» Extract:
(begin)
Nothing. Drinking is not so important, obviously. Normal drinkers don't think not drinking is a big deal. Only alcoholics think that not drinking is a disaster or is impossible. This is addictive thinking. Only an alcoholic considers that drinking is a "must". This kind of thinking is an evidence of addiction.

Buelah, we will miss you. Take a rest and then let us know how are you.

Bratnik, congratulations on your decision to quit tobacco. In respect of alcohol, keep trying. During five or six years, I tried weekly to quit alcohol, without success. But one day, the miracle happens...

Honestly, I have no desire to drink never more. I dont think alcohol is something evil. I remember the pattern of drinking of my father, for example. He drank one or two glasses of wine at the dinner. That was all. This pattern of drinking is very healthy.

But I didn't drink like him. The idea is simple: Alcohol has caused a lot of damage to me. Poor decisions, lost opportunities, hangovers, anxiety, fear, depression, poor performance in work, poor health, anger, wasted time... the list would be endless. On the contrary, sobriety offers me peace, good health, energy, optimism... so I choose sobriety. It is better. It is the logical decision.
(end)
Data entries
(begin)
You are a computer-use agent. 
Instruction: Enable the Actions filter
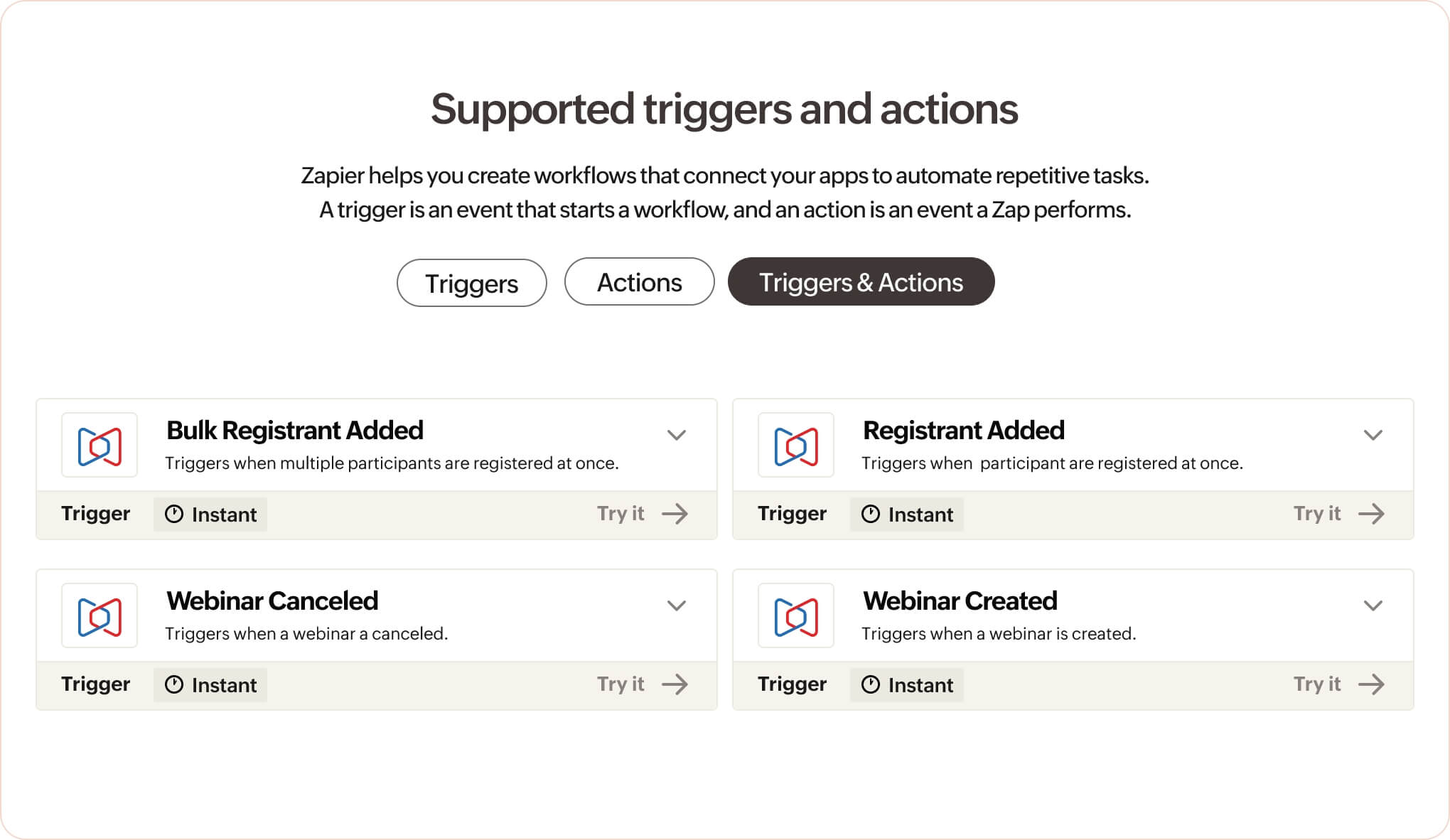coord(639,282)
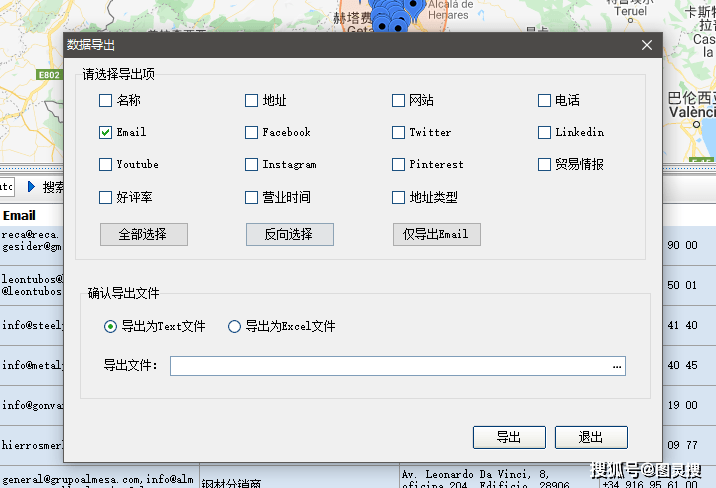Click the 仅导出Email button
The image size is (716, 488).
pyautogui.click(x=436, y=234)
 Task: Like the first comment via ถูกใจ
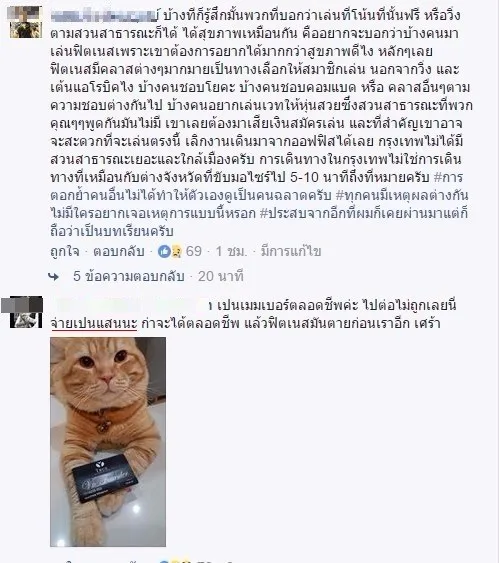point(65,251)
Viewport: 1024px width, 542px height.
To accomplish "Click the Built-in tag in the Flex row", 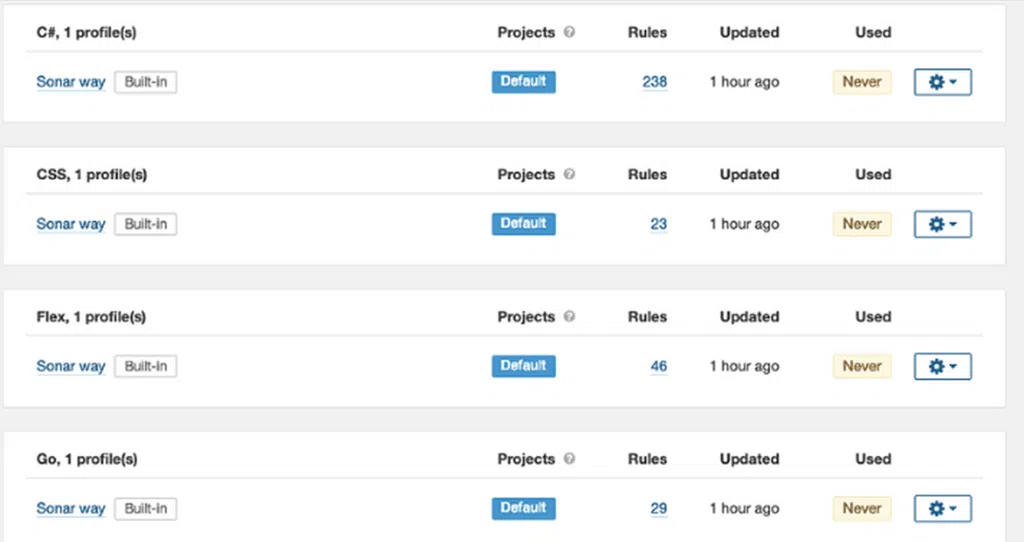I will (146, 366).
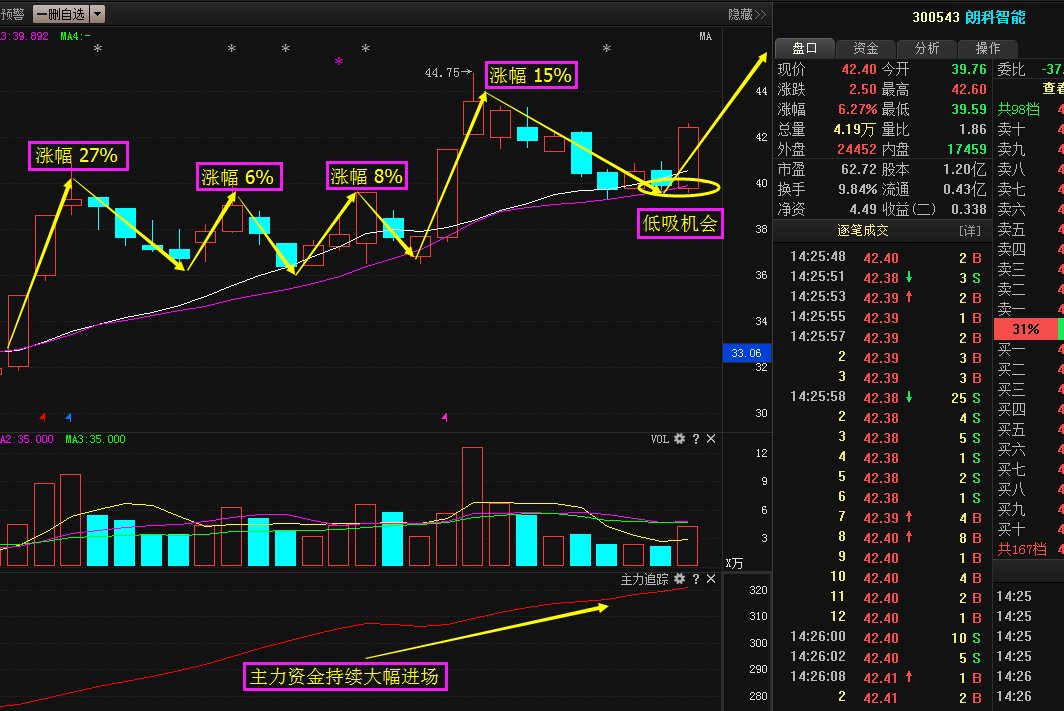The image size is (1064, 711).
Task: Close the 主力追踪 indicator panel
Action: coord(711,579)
(end)
» What you will do:
Please extend the post on quitting alcohol, picking up after its last sentence. You don't need the material for this.

» Exercise answer:
I don`t expect anything from alcohol. Alcohol does not offer anything to me. Now I reject also the buzz, that only lasts a couple of hours, is illusory, and the bill I have to pay is too expensive.

I can understand fully those who relapse. They try to stop drinking but they fail. I was there many times. But I failed because of my weakness and because I didn't know how to overcome cravings.

But honestly, I have difficulty in understanding those who, having suffered because of alcohol, keep thinking that they lose something if they don't drink. It does not sound logical. It is addictive thinking.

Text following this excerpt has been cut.